• _DATA FOR REVIEW_
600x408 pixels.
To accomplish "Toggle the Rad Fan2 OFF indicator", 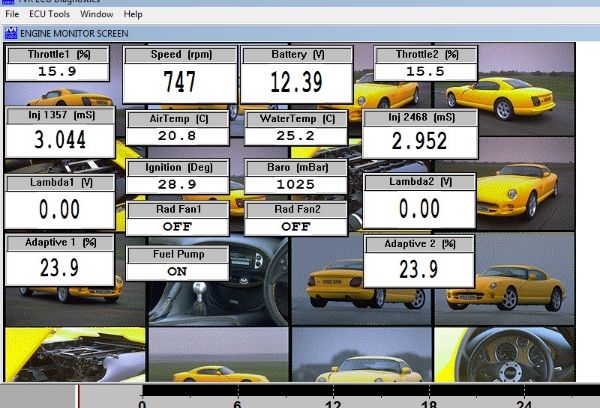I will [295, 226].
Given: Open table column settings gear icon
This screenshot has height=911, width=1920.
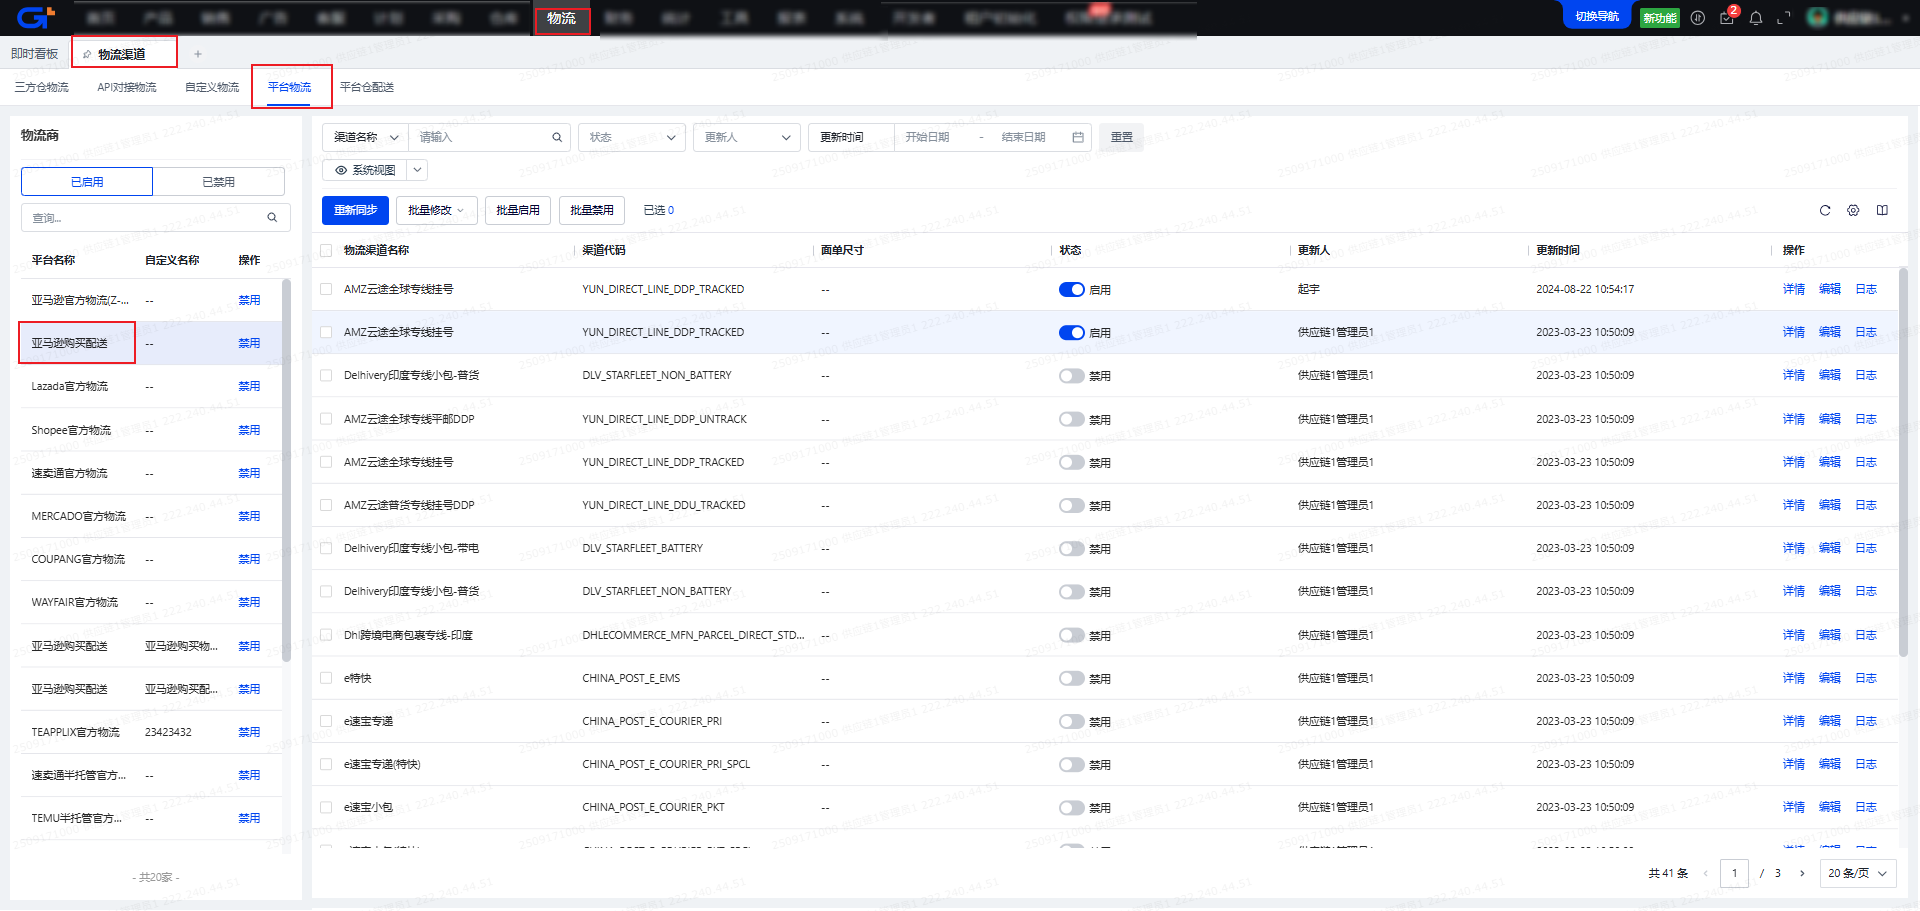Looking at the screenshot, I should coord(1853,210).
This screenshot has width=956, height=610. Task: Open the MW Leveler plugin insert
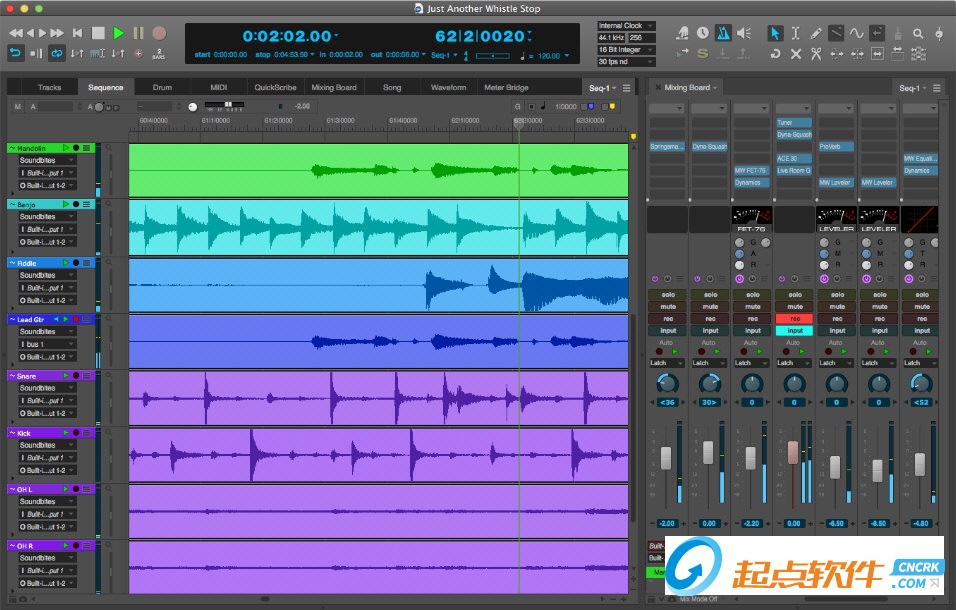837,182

• _EXERCISE DESCRIPTION_
Lines from the one that contains "Given: Open table column settings gear icon" through the last line of the data above are to be extracted exactly, with no pictures and no other lines.

• _ANSWER SPACE_
Given: Open table column settings gear icon
This screenshot has height=911, width=1920.
Looking at the screenshot, I should coord(1853,210).
This screenshot has width=956, height=610. Task: Open the MW Leveler plugin insert
837,182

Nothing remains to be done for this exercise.